The two students, who are members of all-male social groups at Harvard and are listed as “John Does 1 and 2” in court records, are the only individual plaintiffs in the lawsuit. They are joined by other plaintiffs including the international parent organizations of two sororities and two fraternities, as well as the Harvard chapter of Sigma Alpha Epsilon.
The groups and the students first filed suit against Harvard in December 2018, alleging that the University’s sanctions illegally discriminate against them on the basis of gender.
Harvard imposed sanctions in 2016 on members of single-gender Greek organizations and final clubs, barring those students from accepting fellowships, athletics captaincies, and leadership positions in extracurricular groups. The sanctions, which first applied to the Class of 2021, have come under fierce scrutiny and sparked a pair of lawsuits in federal court and state court.
North American Interfraternity Conference spokesperson Todd Shelton wrote in an emailed statement that Tuesday’s ruling will enable the student plaintiffs to freely move forward with their suit.
“Today’s decision means that the courageous students standing up to Harvard by bringing this lawsuit can now participate without fear of retaliation or reprisal by their school,” he wrote.
Harvard College spokesperson Rachael Dane declined to provide comment in addition to Harvard lawyers’ previous filings in the case.
Legal experts said in interviews that it is unclear what kind of new information had convinced the judge to grant anonymity to the students.
Merrick T. Rossein, a law professor at the City University of New York, said he thinks additional information played a role in the judge’s decision to grant anonymity.
“The fact that they may be in violation and therefore subject to discipline to me would be insufficient to make this an exceptional case. There are facts that we simply don’t know here,” Rossein said.
Attorney Douglas E. Fierberg, who litigates college campus violence cases, said Harvard’s lawyers may not have contested the anonymity motion because there may be other information they want to keep private.
“There was some additional information that came out that at least permitted Harvard not to contest the request. And that information isn’t disclosed,” Fierberg said. “Harvard has an obligation to protect student privacy but it also has an interest in protecting the privacy of its own confidential information.”
Fierberg said he thinks the judge’s order to conceal the students’ identities would not advantage one side over the other in the case.
“It’ll be decided on the law, not whether or not somebody is identified,” he said.
Tuesday’s ruling by Nathaniel M. Gorton, the federal judge presiding over the case, supplants his January 2019 decision stating that the student plaintiffs would not be allowed to remain anonymous if the case proceeded beyond a motion to dismiss. Months later, in August of 2019, Gorton denied Harvard’s motion to dismiss the lawsuit.
In their initial court filings on Dec. 3, 2018, the student plaintiffs wrote that they would only proceed with the case if their identities were protected.
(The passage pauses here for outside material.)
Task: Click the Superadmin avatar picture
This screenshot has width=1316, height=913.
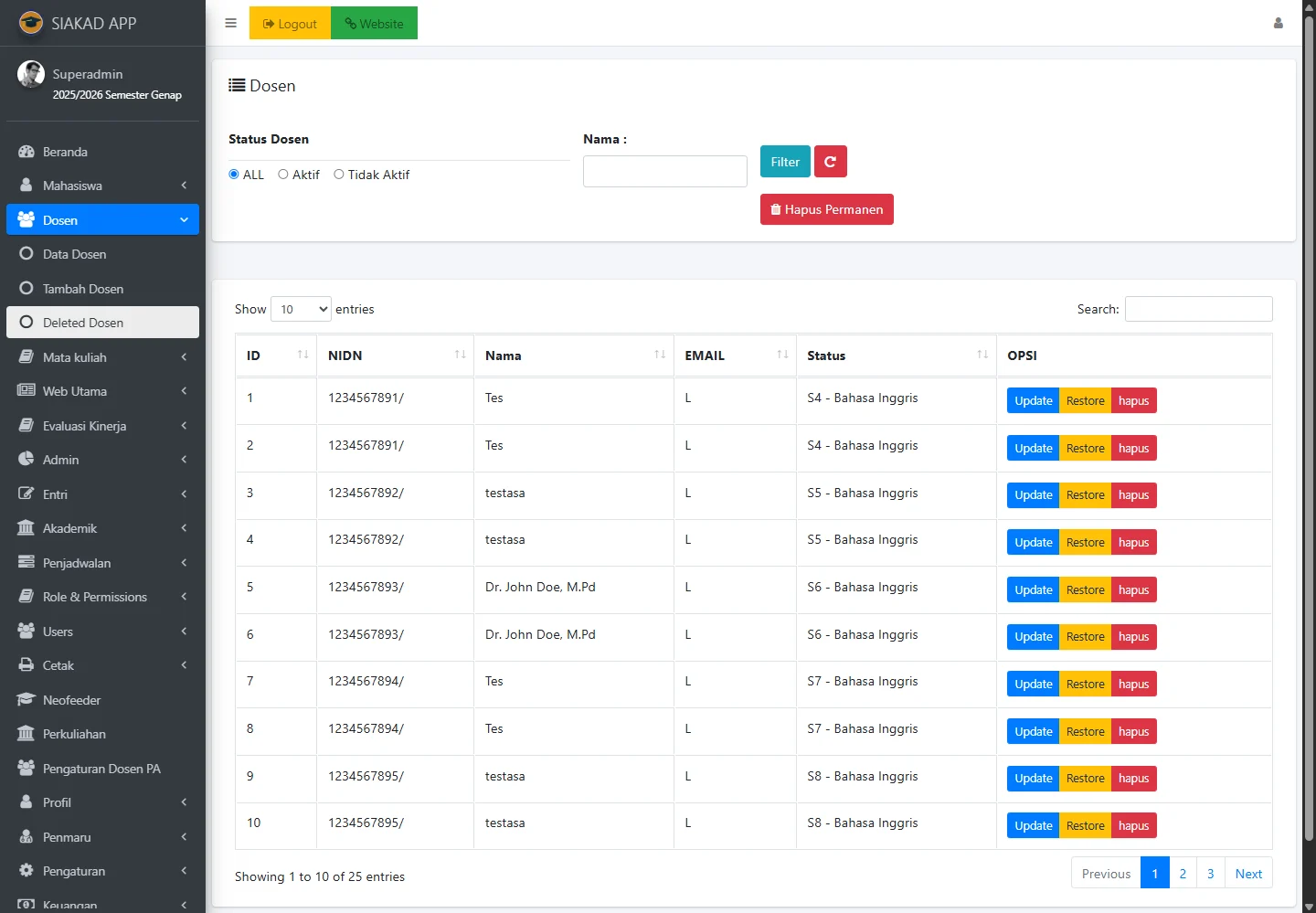Action: point(31,74)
They wrote that they feared harm to their reputation and their future professional opportunities if their identities were made public, and that they believed they might face retaliation from Harvard.
Since then, the plaintiffs submitted their April 17 request for anonymity on the basis of new information that they allege demonstrates they have “a compelling need for privacy.”
“Counsel for the John Does have learned facts that they believe raise questions as to whether the John Does are in violation of the Policy and what the ramifications may be,” the motion reads. “Harvard, though currently unaware of whether the John Does are, in fact, in violation of the Policy, is sensitive to these concerns.”
As a part of the motion, the plaintiffs’ attorneys cited a March court order, emphasizing that both Harvard and the plaintiffs acknowledged privacy concerns in the case. That order stipulated that confidential information, such as the names of Harvard affiliates, must be kept private.